On imaging, a chordoma typically manifests as a large destructive sacrococcygeal mass with secondary soft tissue extension. Radiographs may show osteolysis with an associated soft-tissue mass and sparse calcifications, consistent with “pre-existing trapped bone.” However, these tumors may easily be missed on conventional imaging due to overprojection of bowel gas. On CT, bone destruction with an associated lobulated midline soft-tissue mass is typically seen. CT is useful for defining the extent of bone involvement. Chordomas tend to show hypointense or isointense signal relative to muscle on T1-weighted images. Areas of intrinsic T1 signal hyperintensity typically represent hemorrhage or mucinous material [1]. On T2-weighted images, chordomas show high signal intensity (high water content). After contrast, mild heterogeneous and often peripheral enhancement of the tumor are present.

The phenomenon of spontaneous regression (SR) in chordomas is exceedingly rare, with only a few reported cases in literature (to date, cases of SR of clival chordomas [2, 3], cervical chordomas [4], and pulmonary metastases in a sacral chordoma [5] have been published). SR is defined as the partial or complete disappearance of a malignant tumor in the absence of therapy or with inadequate treatment [5]. Our patient did not undergo any medicamentous treatment during the time period wherein the SR occurred.
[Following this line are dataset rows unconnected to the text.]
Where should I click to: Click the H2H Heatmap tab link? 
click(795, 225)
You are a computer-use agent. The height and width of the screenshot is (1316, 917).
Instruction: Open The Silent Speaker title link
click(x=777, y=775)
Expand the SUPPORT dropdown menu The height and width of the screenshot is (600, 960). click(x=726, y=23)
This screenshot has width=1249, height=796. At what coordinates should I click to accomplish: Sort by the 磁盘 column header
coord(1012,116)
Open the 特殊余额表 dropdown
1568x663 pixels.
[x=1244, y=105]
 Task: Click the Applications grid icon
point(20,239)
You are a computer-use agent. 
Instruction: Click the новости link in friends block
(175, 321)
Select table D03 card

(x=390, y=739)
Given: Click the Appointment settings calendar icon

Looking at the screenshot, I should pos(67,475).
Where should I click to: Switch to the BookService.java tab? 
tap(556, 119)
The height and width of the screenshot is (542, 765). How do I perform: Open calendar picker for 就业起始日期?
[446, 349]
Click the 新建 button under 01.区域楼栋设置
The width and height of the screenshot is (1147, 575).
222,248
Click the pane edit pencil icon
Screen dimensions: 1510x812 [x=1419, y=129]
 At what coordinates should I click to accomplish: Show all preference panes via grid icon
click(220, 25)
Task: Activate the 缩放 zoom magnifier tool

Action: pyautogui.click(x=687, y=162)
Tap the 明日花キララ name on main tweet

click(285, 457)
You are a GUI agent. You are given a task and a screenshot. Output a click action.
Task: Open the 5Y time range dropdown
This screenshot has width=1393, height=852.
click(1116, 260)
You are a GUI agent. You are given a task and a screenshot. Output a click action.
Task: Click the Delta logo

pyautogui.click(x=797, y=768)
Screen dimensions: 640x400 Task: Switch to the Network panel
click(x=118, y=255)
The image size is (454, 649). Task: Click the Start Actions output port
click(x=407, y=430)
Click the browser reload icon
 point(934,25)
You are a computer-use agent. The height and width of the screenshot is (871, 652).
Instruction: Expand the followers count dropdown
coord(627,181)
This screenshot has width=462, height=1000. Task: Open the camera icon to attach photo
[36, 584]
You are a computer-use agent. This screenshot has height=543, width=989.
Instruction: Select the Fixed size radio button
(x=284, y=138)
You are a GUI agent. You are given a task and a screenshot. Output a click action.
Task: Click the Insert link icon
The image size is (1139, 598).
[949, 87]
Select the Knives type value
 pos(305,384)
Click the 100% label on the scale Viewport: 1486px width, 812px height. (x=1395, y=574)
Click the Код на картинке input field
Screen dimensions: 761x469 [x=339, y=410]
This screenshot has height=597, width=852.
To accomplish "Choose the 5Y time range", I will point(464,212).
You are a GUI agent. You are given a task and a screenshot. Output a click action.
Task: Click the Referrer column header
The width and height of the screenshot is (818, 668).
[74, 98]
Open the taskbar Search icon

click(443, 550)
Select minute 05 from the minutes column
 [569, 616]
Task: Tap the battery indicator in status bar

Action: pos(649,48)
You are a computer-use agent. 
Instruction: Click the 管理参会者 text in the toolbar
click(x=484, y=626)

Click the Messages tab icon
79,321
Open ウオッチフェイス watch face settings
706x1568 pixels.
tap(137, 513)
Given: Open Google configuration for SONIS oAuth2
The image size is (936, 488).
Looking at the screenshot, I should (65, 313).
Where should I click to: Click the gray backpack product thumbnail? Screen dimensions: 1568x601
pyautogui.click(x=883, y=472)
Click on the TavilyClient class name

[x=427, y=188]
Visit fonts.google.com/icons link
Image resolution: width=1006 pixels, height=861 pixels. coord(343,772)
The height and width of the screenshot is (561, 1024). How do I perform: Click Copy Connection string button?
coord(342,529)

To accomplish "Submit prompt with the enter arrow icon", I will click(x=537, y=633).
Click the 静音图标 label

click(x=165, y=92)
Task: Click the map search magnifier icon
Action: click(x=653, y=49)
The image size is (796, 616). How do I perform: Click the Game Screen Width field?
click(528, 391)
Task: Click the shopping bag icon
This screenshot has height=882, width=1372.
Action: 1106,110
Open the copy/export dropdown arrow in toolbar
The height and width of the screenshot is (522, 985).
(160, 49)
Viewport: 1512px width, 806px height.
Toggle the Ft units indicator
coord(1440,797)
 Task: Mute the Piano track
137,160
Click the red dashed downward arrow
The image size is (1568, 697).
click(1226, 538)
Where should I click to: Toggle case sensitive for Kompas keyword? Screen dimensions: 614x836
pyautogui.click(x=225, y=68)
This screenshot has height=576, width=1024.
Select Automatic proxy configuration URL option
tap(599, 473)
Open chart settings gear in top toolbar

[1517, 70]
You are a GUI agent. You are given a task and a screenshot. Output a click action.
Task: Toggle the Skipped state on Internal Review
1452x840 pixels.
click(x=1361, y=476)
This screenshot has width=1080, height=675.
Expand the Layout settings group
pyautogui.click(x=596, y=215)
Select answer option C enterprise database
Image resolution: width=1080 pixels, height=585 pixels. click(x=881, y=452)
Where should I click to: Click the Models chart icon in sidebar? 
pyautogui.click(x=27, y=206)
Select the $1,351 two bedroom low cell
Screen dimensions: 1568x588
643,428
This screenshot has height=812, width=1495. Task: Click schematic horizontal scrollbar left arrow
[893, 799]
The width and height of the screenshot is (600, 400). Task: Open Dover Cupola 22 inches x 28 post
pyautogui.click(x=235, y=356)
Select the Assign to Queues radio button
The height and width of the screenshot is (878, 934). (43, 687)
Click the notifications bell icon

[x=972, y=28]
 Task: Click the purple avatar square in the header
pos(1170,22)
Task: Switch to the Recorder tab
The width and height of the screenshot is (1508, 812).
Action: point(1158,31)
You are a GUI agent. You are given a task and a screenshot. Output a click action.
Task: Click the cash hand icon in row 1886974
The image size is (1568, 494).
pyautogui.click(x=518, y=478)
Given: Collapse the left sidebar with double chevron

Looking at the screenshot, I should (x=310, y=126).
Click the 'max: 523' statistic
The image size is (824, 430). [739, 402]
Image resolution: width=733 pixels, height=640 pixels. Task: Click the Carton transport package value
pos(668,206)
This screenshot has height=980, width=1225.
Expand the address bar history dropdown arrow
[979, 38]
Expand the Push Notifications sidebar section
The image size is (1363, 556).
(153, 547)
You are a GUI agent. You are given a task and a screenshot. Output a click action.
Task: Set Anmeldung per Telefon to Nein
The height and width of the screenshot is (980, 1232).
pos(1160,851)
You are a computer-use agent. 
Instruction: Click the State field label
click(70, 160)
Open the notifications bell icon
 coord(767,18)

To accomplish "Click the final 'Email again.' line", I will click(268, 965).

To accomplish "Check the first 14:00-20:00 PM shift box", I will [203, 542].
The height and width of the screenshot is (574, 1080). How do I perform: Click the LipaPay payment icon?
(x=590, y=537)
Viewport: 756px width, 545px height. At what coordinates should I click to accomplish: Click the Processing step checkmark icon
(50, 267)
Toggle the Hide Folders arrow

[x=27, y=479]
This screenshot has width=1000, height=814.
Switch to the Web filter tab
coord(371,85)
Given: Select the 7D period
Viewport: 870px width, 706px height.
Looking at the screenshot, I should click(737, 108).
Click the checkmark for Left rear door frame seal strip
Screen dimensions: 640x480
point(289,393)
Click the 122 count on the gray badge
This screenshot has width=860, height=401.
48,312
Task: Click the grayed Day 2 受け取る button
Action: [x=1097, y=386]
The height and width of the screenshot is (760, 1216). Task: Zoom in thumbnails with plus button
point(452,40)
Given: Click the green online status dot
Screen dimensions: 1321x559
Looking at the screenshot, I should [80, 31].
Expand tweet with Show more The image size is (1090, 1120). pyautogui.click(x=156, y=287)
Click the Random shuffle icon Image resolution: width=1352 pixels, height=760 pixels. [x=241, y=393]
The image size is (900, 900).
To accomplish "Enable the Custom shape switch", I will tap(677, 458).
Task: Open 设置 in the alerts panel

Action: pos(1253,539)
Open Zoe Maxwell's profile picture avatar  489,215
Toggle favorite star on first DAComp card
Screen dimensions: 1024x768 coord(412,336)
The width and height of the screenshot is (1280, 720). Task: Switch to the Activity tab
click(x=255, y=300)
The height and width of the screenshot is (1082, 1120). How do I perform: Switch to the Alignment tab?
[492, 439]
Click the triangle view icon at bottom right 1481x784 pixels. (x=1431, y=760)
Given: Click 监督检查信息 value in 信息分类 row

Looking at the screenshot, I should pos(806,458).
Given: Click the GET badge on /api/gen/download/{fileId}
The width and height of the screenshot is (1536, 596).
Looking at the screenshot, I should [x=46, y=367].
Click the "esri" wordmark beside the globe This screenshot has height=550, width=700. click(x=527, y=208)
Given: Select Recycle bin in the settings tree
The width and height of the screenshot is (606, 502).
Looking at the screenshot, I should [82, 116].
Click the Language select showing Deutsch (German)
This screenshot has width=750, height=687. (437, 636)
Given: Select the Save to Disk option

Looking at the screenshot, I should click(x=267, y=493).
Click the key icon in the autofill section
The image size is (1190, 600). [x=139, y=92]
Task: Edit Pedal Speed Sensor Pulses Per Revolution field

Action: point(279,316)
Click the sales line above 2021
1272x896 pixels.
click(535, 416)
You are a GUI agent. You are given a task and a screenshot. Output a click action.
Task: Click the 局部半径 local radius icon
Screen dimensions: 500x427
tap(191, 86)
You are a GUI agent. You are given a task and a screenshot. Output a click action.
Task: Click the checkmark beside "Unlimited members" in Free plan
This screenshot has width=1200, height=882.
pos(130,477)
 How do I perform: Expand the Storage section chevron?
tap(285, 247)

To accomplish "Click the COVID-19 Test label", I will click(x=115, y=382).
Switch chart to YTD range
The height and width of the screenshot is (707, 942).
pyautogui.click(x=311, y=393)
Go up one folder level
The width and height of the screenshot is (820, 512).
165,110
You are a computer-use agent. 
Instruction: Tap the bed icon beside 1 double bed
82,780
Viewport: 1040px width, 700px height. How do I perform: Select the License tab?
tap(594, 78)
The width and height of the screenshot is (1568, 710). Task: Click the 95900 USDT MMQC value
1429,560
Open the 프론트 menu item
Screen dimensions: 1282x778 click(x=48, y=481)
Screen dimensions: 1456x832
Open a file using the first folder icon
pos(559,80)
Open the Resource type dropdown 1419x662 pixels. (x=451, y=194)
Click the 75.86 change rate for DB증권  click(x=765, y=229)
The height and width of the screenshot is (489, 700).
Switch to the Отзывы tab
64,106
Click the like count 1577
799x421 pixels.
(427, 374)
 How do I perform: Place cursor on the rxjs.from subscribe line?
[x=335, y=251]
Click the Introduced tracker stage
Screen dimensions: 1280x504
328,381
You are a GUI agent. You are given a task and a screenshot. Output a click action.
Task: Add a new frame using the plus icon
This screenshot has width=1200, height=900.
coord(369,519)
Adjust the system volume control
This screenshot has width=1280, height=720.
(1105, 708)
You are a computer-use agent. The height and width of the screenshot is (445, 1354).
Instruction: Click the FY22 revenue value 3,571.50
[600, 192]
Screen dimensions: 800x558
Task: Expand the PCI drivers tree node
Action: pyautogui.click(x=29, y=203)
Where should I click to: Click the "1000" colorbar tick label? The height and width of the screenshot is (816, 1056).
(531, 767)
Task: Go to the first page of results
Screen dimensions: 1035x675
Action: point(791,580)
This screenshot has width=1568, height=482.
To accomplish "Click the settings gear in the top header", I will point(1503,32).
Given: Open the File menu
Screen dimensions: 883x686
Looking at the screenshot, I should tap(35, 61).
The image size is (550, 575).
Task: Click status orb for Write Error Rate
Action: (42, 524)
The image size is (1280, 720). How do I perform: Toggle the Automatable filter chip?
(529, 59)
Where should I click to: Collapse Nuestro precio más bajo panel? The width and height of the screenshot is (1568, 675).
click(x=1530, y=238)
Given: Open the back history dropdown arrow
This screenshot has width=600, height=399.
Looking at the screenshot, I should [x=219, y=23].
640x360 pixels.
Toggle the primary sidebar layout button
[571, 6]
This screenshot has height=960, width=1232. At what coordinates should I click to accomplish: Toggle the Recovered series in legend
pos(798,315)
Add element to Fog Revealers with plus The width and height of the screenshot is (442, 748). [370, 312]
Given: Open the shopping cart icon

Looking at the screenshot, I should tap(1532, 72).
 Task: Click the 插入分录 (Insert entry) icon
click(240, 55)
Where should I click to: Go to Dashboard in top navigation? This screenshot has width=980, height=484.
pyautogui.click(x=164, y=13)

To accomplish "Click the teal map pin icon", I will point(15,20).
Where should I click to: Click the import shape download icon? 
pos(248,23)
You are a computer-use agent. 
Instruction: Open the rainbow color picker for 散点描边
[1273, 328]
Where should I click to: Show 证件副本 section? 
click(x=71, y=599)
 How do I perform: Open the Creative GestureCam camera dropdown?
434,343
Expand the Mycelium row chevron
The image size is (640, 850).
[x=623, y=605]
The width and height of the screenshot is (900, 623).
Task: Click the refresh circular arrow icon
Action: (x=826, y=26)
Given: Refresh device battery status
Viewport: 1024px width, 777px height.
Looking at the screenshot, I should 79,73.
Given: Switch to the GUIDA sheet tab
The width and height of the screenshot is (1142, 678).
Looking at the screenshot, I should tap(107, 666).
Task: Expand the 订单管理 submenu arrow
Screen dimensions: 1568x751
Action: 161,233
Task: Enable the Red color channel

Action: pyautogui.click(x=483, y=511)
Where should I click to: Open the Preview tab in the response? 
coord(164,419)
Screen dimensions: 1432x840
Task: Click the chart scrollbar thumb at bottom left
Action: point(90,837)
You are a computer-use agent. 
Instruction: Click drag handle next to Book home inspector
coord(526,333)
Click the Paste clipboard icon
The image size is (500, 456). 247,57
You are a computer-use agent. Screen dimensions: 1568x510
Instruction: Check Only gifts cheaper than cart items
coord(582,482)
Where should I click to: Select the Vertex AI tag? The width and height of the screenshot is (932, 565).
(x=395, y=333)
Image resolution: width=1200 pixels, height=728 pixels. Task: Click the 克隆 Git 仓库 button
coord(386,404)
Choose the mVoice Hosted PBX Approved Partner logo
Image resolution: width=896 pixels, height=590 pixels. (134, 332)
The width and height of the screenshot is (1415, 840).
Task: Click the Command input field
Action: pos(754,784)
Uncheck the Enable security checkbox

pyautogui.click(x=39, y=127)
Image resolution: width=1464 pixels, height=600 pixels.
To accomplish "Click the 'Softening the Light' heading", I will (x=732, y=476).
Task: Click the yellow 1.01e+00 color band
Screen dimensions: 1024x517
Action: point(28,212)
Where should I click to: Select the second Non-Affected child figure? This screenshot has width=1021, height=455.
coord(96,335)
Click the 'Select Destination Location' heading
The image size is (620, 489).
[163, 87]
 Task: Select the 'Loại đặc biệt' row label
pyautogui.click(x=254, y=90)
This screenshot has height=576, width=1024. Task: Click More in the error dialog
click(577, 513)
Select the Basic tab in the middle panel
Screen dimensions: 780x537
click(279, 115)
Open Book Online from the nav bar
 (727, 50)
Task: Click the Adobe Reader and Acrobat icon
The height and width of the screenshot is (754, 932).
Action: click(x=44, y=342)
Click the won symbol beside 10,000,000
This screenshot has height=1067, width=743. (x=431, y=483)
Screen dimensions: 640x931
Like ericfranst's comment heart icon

The mechanism behind SR in malignant tumors is unclear, and several possible causes have been reported, including immunological or endocrine diseases [2, 4, 5]. The present case was interpreted by us as a spontaneous partial regression due to a decrease in the hemorrhagic component. The decrease in size of the hemorrhage occurred as fast as in 4 weeks. The etiology of chordoma hemorrhage is poorly understood but has been reported in the literature, mainly in clival chordomas [3, 6]. Some authors have reported that rapid tumor growth without adequate matched blood supply may cause small friable vessels to rupture, and vascular proliferation and subsequent occlusion of smaller vessels may also cause tumor necrosis and hemorrhage [6]. To our knowledge, this is the first case of sacrococcygeal chordoma with SR due to a reduction in its hemorrhagic component described. Of note, chordomas may contain variable amounts of hemorrhagic components; we showed an example of intratumoral hemorrhage resorption over a limited time period. However, this does not imply that the tumor itself went into regression.

In conclusion, this case report highlights an atypical manifestation of sacrococcygeal chordoma, characterized by SR in tumor size due to partial resolution of an area of hemorrhage. This case challenges the conventional understanding that chordomas are slow-growing tumors. It demonstrates that they can undergo rapid size changes, potentially leading to misinterpretation in clinical and radiological assessment. Therefore, it is crucial for a MSK radiologist to consider a hemorrhagic component in the differential diagnosis of sacral masses with variable dimensions of the soft tissue components.